People In Switzerland Have Voted To Ban Muslim Women From Wearing Burqas And Niqabs In Public Spaces
People in Switzerland have narrowly voted to outlaw facial coverings in almost all public places, a ban that includes niqabs and burqas, veils worn by Muslim women, in a referendum.
People in Switzerland have narrowly voted to outlaw facial coverings in almost all public places, a ban that includes niqabs and burqas, veils worn by Muslim women, in a referendum.
The ban passed with 51.21% to 48.8% votes on Sunday Mar. 7, according to official provisional results published by the federal government.

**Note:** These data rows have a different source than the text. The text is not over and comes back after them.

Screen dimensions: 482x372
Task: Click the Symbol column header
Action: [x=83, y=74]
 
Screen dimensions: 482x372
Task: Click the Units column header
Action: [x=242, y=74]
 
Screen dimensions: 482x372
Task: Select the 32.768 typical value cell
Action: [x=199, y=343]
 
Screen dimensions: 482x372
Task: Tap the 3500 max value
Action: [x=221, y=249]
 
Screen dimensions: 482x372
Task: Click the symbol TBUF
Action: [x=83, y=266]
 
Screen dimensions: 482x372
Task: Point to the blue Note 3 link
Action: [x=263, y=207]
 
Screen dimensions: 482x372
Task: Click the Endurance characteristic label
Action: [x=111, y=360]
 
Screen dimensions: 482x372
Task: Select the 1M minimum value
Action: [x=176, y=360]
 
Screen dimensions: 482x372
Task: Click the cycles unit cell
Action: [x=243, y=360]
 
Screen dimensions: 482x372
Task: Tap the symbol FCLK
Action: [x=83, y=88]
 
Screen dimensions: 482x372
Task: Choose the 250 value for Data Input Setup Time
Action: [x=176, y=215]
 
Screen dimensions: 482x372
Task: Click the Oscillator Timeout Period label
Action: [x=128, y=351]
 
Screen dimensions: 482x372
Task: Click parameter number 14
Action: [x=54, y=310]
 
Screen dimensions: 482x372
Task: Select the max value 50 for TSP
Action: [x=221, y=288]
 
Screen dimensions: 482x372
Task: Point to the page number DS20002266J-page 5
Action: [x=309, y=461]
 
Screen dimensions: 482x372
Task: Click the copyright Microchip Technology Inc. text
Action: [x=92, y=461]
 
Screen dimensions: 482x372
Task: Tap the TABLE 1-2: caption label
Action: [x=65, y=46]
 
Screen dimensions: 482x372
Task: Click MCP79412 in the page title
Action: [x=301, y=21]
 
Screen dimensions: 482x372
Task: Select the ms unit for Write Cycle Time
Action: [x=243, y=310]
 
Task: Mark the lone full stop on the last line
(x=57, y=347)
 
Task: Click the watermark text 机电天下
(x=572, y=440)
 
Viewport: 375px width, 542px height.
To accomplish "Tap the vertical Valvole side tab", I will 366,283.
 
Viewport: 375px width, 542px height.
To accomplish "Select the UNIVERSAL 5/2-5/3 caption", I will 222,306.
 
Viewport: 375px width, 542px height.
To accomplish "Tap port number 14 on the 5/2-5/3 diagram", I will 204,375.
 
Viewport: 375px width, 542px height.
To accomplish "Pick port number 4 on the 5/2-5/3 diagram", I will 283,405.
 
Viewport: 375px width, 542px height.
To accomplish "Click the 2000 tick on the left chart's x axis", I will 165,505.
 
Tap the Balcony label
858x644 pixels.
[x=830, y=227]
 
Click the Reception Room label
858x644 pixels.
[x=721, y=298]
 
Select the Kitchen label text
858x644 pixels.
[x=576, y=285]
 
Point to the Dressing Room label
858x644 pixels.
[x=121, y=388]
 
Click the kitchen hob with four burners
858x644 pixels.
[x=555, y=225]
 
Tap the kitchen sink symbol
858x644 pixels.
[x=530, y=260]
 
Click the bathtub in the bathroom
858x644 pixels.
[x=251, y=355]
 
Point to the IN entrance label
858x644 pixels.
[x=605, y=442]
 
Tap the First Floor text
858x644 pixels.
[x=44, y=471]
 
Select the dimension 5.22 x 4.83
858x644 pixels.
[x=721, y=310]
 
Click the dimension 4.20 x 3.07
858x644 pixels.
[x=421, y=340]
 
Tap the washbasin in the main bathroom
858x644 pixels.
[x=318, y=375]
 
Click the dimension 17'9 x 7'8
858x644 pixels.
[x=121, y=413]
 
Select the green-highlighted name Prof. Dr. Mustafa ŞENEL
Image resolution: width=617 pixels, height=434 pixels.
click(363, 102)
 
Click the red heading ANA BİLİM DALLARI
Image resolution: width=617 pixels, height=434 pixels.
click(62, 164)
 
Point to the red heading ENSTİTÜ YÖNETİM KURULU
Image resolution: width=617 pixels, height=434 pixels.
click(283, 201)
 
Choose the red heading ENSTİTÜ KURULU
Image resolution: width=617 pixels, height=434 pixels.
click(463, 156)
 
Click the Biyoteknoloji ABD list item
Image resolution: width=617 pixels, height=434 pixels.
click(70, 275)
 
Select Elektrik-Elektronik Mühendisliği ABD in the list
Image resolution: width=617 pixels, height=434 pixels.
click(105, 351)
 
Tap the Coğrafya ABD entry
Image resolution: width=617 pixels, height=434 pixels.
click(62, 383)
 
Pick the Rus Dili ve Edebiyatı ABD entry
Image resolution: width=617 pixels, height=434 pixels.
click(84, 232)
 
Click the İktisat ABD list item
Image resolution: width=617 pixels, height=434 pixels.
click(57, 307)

Wearing full facial coverings will now only be allowed in places for worship or sacred sites, out of health or safety concerns such as face masks for COVID-19 pandemic, and for local customs such as carnival.
The right-wing Swiss People’s Party (SVP) had proposed the ruling, saying it would stop violent street protesters from wearing masks.
Although the referendum did not explicitly mention Islamic face veils, the party campaigned with posters that featured a woman wearing a black face veil with the slogan “Stop extremism”.
Almost no one wears a burqa in Switzerland, and merely around 30 women wear niqabs, according to research from the University of Lucerne.
The only people who wear burqas are visitors from the Middle East who tend to be wealthy tourists from the Persian Gulf who boost the country’s tourism revenue, according to the New York Times.
Switzerland’s government had opposed the ban, saying it was “not up to the state to dictate what women wear,” according to the BBC.
The new law has been criticized by Muslim groups and human rights organizations, who called it “a dark day” and an attack against the Muslim community in the country.
Several European countries, including France, Denmark, the Netherlands and Austria have adopted similar bans.
In 2018, the United Nations Human Rights Committee said the ban violates the human rights of Muslim women and risks “confining them to their homes”, according CNN.
“Today’s decision opens old wounds, further expands the principle of legal inequality, and sends a clear signal of exclusion to the Muslim minority,” the Central Council of Muslims in Switzerland said in a statement, adding that it would challenge the ban in court.